I would urge our readers to go to the CRI web site and ponder the overwhelming amount of information available there. Listen to Hank Hanegraaff’s broadcasts and challenge yourself. Can you answer as well and as quickly as Hank? I once wrote CRI with a question on demons and possession. Six weeks later, I received a three-page response to my question. Some of it was personal and so it took time for the staff member to write the response. Heck, I couldn’t get some of the pastors or secretaries to return phone calls at my last church. Once, after writing a thoughtful e-mail that took me quite awhile to compose, I received a response a few days later stating, “Thank you for your concern.” And this from a church with a plethora of pastors for a relatively modest membership.

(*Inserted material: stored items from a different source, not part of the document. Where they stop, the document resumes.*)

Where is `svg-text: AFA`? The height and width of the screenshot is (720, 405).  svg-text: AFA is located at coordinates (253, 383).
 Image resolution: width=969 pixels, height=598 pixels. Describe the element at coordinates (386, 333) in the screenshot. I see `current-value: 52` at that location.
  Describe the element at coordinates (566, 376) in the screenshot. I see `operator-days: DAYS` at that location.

To my knowledge, there is nothing at all out there quite like CRI. I wish there were. Then I would have some options. When I heard of Franklin Graham’s salary from two full-time positions, I sent the money I had used to support Samaritan’s Purse to another Christian organization. There is not another organization as extensive as CRI. Also, Franklin Graham is now only receiving one of his salaries in response to the overwhelming criticism. Is this a beginning? So, should I now consider sending money to Graham again?
Even though I am so grateful to CRI, would I really stop listening to HH? I don’t think so. There is a saying that goes like this: “If confusion is the first step to knowledge, then I must be a genius”. Larry Leissner
That seems to be an appropriate way to end today’s post. I think we should all ponder Leissner’s brilliant statement.